I am trying to implement a simple RNN on a Y Variable and 2 X Variables. A dataframe is created with random numbers in it and is split to a train and test sets. The train set is used to train the RNN and the test set is used to predict and evaluate the model.
import numpy as np
import pandas as pd
import matplotlib.pyplot as plt
import talib as tb
from sklearn.preprocessing import MinMaxScaler
from sklearn.model_selection import train_test_split
from keras.models import Sequential
from keras.layers import Dense
from keras.layers import LSTM
from keras.layers import Dropout
df = pd.DataFrame(np.random.randint(0,100,size=(5000, 3)), columns=['Var1', 'Var2', 'Var3'])
df_train = df.iloc[0:4800].values
df_test = df.iloc[4800:].values
sc = MinMaxScaler(feature_range=(0,1))
df_train_sc = sc.fit_transform(df_train)
df_test_sc = sc.fit_transform(df_test)
# Creating a data structure with 60 timesteps and 1 output
X_train = []
y_train = []
for i in range(60, df_train_sc.shape[0]):
X_train.append(df_train_sc[i-60:i, 0:3])
y_train.append(df_train_sc[i, 0:1])
X_train, y_train = np.array(X_train), np.array(y_train)
X_test = []
y_test = []
for i in range(60, df_test_sc.shape[0]):
X_test.append(df_test_sc[i-60:i, 0:3])
y_test.append(df_test_sc[i, 0:1])
X_test, y_test = np.array(X_test), np.array(y_test)
# Initialising the RNN
regressor = Sequential()
# Adding the first LSTM layer and some Dropout regularisation
regressor.add(LSTM(units = 50, return_sequences = True, input_shape = X_train.shape[1:]))

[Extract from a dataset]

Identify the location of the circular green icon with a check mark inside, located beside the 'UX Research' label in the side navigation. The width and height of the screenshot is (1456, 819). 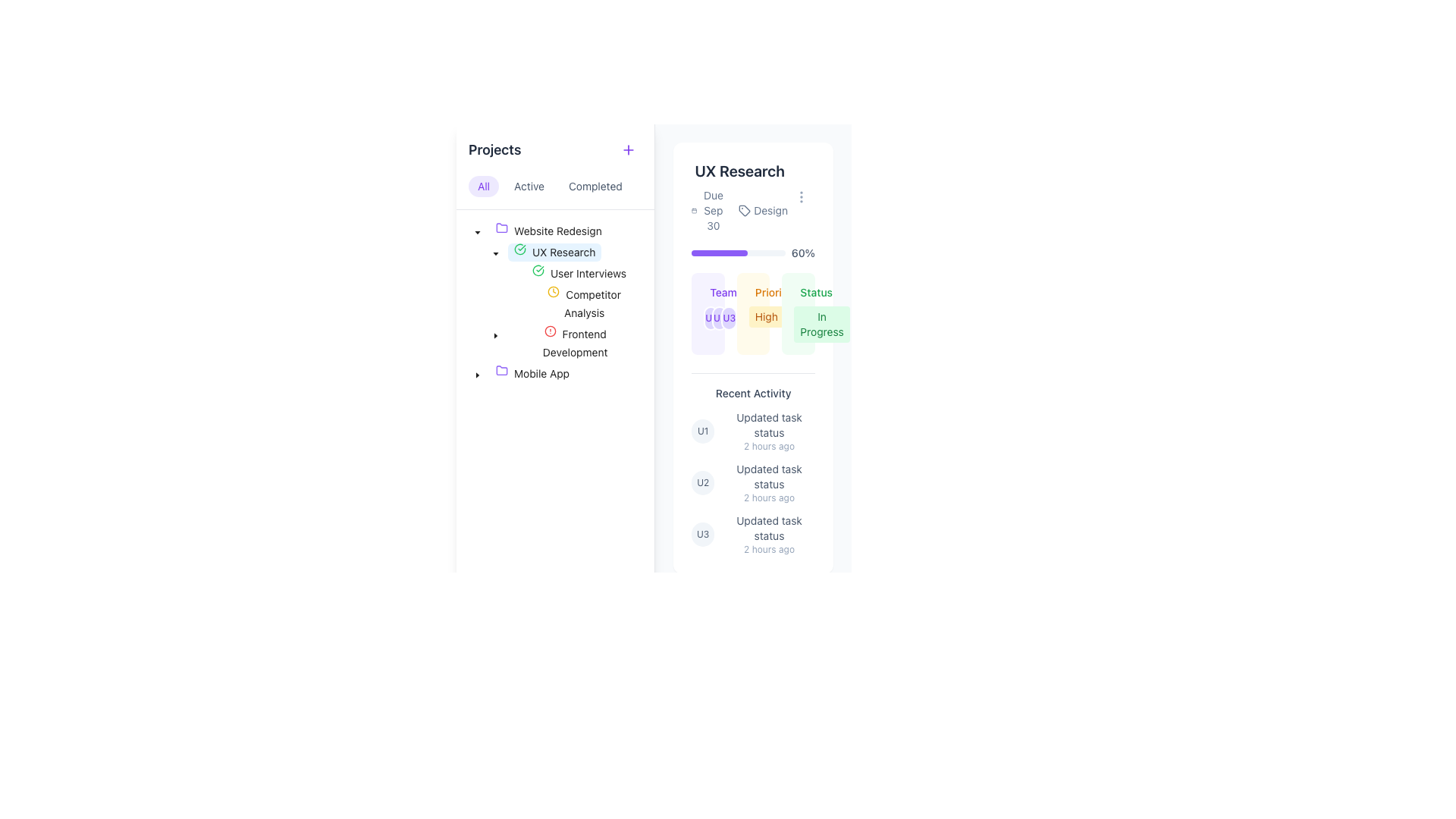
(520, 248).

regressor.add(Dropout(0.2))
# Adding a second LSTM layer and some Dropout regularisation
regressor.add(LSTM(units = 50, return_sequences = True))

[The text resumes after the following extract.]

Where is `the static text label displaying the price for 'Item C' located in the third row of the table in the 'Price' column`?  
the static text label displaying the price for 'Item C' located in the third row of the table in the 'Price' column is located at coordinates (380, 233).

regressor.add(Dropout(0.2))
# Adding a third LSTM layer and some Dropout regularisation
regressor.add(LSTM(units = 50, return_sequences = True))
regressor.add(Dropout(0.2))
# Adding a fourth LSTM layer and some Dropout regularisation
regressor.add(LSTM(units = 50))
regressor.add(Dropout(0.2))
# Adding the output layer
regressor.add(Dense(units = 1))
# Compiling the RNN
regressor.compile(optimizer = 'adam', loss = 'mean_squared_error')

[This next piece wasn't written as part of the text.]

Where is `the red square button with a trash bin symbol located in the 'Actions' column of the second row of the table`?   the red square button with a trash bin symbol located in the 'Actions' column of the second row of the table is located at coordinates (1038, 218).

# Fitting the RNN to the Training set
regressor.fit(X_train, y_train, epochs = 100, batch_size = 32)
regressor.evaluate(X_test, y_test)
y_pred = regressor.predict(X_test)
y_pred = sc.inverse_transform(y_pred)
When I run the following code:
y_pred = sc.inverse_transform(y_pred)
I get the following error:
ValueError: non-broadcastable output operand with shape (140,1) doesn't match the broadcast shape (140,3)
What do I need to change in the code to fix the error?